Maybe that's why all us bike shop rats and bike racers used to first examine a bike by holding it by its handlebars and seat and pushing against the BB crank to see how much deflection you could get out of it, back then ostensibly to find out how stiff the frame was. ;^)
>>> Todd Kuzma <tullio@TheRamp.net> 04/08/2004 3:20:58 PM >>>
on 4/8/04 2:03 PM, Fred Rafael Rednor at firstname.lastname@example.org wrote:
>> i was surprised to get cc-ed on this, so
>> i'll ask, "what <do> you think the old
>> builders had in mind?">
> Is it some sort of sacrilege to contend that they were
> businessmen who sold racing bicycle frames? No doubt, they
> liked bicycle racing - and may have been passionate about it -
> but there should not be any doubt they were businessmen.

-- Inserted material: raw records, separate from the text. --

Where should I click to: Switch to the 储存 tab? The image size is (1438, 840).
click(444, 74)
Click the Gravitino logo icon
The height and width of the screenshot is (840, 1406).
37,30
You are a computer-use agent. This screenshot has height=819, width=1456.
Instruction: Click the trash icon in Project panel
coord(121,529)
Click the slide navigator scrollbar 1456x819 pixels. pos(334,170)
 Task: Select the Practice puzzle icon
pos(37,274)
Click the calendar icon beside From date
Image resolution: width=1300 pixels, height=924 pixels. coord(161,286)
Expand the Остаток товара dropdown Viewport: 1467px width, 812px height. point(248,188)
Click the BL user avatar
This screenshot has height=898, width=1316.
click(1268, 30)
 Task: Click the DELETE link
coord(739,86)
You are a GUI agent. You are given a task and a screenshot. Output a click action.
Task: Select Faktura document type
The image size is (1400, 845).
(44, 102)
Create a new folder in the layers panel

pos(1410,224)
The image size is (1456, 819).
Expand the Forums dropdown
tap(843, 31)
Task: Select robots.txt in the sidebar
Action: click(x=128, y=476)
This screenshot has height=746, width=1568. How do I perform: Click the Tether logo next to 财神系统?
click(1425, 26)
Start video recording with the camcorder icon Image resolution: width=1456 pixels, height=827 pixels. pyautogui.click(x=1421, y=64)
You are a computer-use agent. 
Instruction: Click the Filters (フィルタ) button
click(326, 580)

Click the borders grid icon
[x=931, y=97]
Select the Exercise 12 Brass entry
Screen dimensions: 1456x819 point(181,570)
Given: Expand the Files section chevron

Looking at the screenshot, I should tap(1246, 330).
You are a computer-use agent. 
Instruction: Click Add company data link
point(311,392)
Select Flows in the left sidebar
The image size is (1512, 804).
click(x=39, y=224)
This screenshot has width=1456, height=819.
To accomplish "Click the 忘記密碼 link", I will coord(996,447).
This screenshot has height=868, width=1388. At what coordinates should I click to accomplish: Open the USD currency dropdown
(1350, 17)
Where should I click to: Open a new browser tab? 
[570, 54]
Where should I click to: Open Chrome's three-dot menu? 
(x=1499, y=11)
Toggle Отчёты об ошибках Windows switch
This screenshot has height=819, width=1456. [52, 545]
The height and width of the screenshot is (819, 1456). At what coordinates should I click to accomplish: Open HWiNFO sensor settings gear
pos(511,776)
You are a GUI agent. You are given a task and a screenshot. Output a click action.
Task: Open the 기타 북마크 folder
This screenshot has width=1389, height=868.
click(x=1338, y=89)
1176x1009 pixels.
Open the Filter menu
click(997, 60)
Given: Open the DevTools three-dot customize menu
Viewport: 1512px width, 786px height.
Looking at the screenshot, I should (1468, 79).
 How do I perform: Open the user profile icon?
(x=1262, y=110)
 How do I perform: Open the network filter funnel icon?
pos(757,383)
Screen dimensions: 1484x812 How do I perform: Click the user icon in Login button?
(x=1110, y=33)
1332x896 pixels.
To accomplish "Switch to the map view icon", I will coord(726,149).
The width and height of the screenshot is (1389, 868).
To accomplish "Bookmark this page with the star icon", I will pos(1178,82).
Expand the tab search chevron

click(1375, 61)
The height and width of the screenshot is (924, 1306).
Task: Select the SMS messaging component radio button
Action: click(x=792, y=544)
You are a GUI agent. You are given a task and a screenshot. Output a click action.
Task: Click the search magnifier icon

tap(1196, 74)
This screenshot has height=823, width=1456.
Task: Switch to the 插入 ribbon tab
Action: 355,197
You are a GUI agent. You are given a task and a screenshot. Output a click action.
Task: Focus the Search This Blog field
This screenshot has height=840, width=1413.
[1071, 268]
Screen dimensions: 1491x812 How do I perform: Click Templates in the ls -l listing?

I don't get it. If these "racing" frames didn't require great attention to detail, then why both to regard them as special? If they had crappy brazing and alignment, then they were crappy frames. If they are simply "serviceable," then they aren't special.
There is some wierd mystique that surrounds certain builders that exists to this day. Put the right name on a crummy bike and the masses will bow down. Tell the right marketing story, and people will see flaws as "character." Yet wheel out another bike with the same flaws but without the fancy name, and those same people turn up their noses.